Monday, 8 July 2019

First appearances

I drew the curtains aside and looked out. The sky was a uniform grey and it seemed, if not chilly, at least rather cool. A solitary bee was working the lavender in the front garden. Not at all promising and I was in two minds whether to go ahead with the walk I had in mind.

As it happened, Chris was driving to Byfield, a journey which would take her past Foxhill Farm. Summoning up my bulldog spirit I decided to go for it. As it turned out, the sun broke through, the temperature rose and I ended up wishing I'd chosen a cooler shirt. First appearances can be misleading. (At one time I regarded Boris Johnson as harmless and rather jolly In a bumbling sort of way.)

So, Foxhill Farm it was, and I was soon rewarded for my raw courage. Sweeping an ash tree near the entrance I caught a Red-legged Shieldbug. Nothing unusual about that for it is a very common insect.

Red-legged Shieldbugs: imago above and nymph below.
Foxhill Farm, 8 July, 2019
But side-by-side in my net was a pair, an adult and a final-stage nymph. My net was folded awkwardly for a photograph but I've done my best. I slipped when clambering over the next gate and came down hard. The air was colourful for a few seconds.

Butterflies are now doing very well, but again there was little variety: no blues and none of the larger nymphalids such as Red Admiral, Peacock or Painted Lady.

Yesterday I was bemoaning the fact that Ringlets would never spread their wings for me. Well, this Meadow Brown, Maniola jurtina, has been more accommodating but the resultant display doesn't have much of a Wow factor.

Meadow Brown. It is brown and lives in meadows. What more can be
said? Foxhill Farm, 8 July, 2019
I did eventually find a Ringlet prepared to spread its wings. Why did I bother? The wings are so featureless that I wasn't even sure at first that it was a Ringlet. (The word 'ringlet, a little ring, I assume refers to the tiny black, white-centred rings on the hind wings.) Both butterflies were abundant, so they are clearly successful.
A Ringlet butterfly in all its glory. Foxhill Farm, Badby, Northants.
8 July, 2019

This skipper was a little more enigmatic, but its size, wing markings and, most
importantly, the black tips to the antennae convince me that it is an Essex Skipper, Thymelicus lineola. It was not recognised as a separate species until 1890 with the examination of specimens from - of course - Essex.

Essex Skipper on the dry seed capsules of Yellow Rattle. Foxhill Farm,
Badby, Northants. 8 July, 2019

This species is by no means confined to Essex and in fact it is widespread, even abundant, over southern England and the midlands, but barely makes it as far north as Yorkshire and Lancashire.

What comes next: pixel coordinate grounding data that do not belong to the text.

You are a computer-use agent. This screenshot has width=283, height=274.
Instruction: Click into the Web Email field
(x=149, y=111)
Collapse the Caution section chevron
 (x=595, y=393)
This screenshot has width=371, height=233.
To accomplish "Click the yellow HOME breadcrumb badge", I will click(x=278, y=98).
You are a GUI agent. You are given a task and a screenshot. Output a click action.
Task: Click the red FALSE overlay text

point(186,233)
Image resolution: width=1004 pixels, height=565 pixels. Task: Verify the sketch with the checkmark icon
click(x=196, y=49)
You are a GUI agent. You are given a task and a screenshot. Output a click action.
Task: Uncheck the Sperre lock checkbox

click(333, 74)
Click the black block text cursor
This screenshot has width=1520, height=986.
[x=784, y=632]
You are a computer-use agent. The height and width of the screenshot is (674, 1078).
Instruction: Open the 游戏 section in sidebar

The caterpillars of Ringlet, Meadow Brown and Essex Skipper all feed on grasses.

It took photographs of several other insects but they are of little consequence. I include this one showing the hoverfly Sphaerophoria scripta simply because, though it is common, I cannot recall having photographed one before.

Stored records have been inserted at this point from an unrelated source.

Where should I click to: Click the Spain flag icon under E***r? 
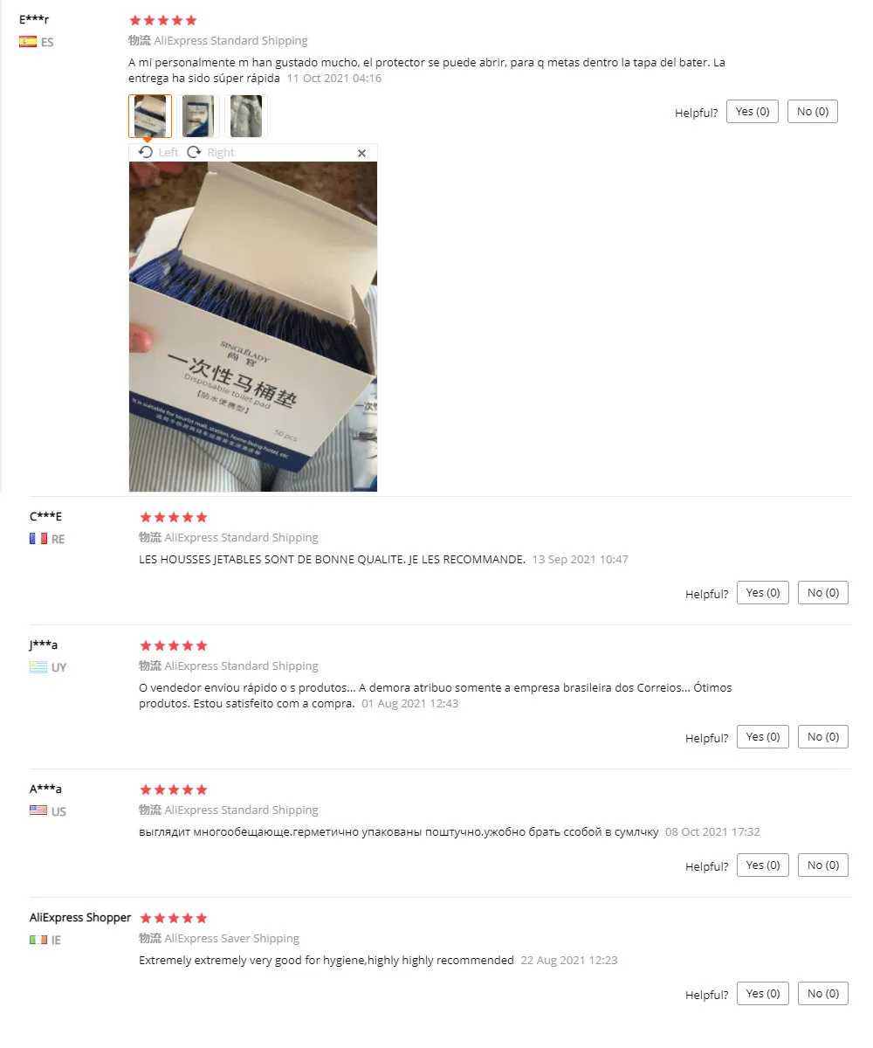[28, 41]

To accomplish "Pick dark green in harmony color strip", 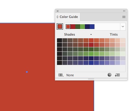I will (x=78, y=27).
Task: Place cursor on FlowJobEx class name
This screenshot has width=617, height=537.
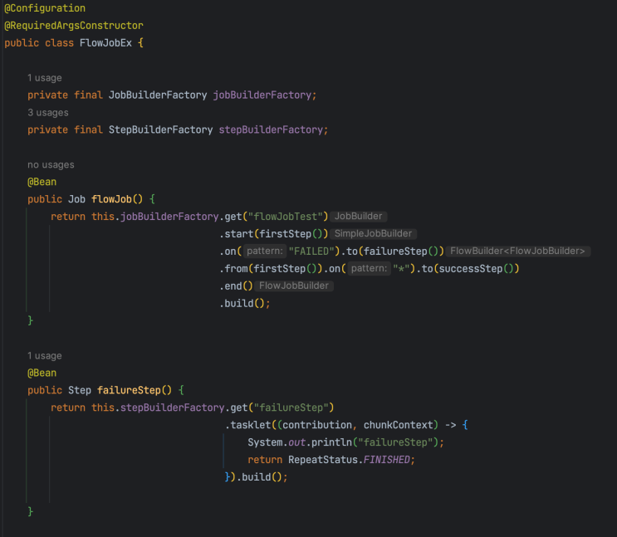Action: pos(105,43)
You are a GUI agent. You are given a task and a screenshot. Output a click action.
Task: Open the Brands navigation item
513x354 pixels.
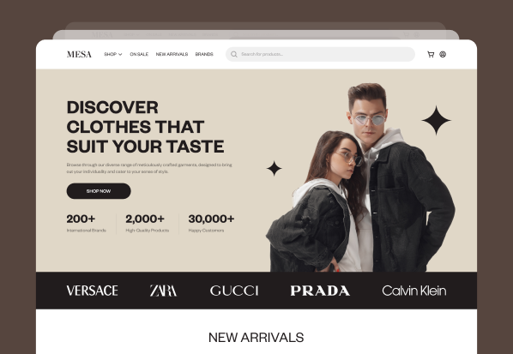[204, 54]
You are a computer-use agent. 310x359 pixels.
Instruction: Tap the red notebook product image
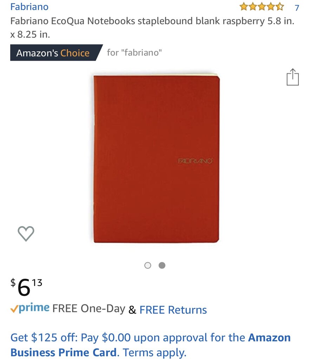click(156, 159)
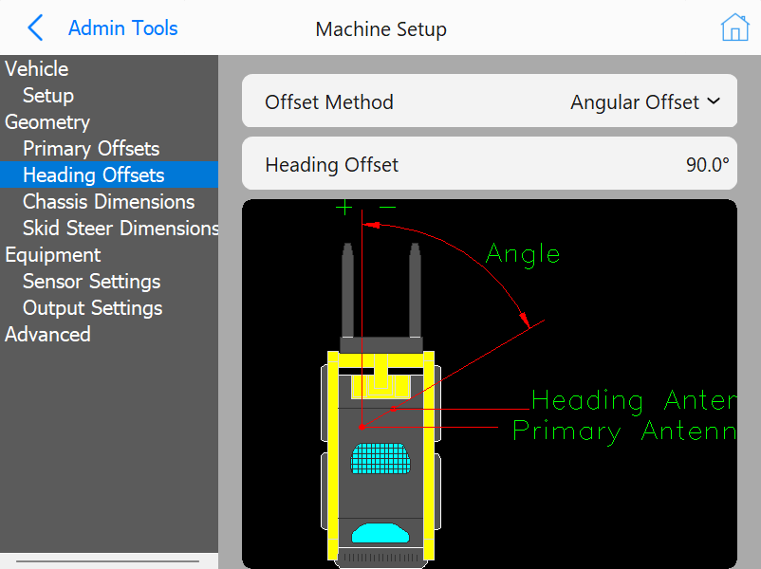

The hoverfly, Sphaerophoria scripta, on bramble blossom.
Foxhill Farm. 8 July, 2019
The compound eyes, more or less meeting in the middle, show that it is a male. In general female Sphaerophorias are impossible to assign with certainty to a species, but both male and female S. scripta bear wings which do not reach the tip of the abdomen. So now you know!

Finally, for no reason whatsoever, I stick in a picture of Volucella pellucens. It is a striking insect and is sometimes called the Great Pied Hoverfly. In certain lighting conditions the white area on the abdomen is translucent.
Also on Yellow Rattle, Volucella pellucens.
Foxhill Farm, 8 July, 2019

So not only did the weather turn out to be good but I came home with lots of interesting specimens to work through - and a bruised bum.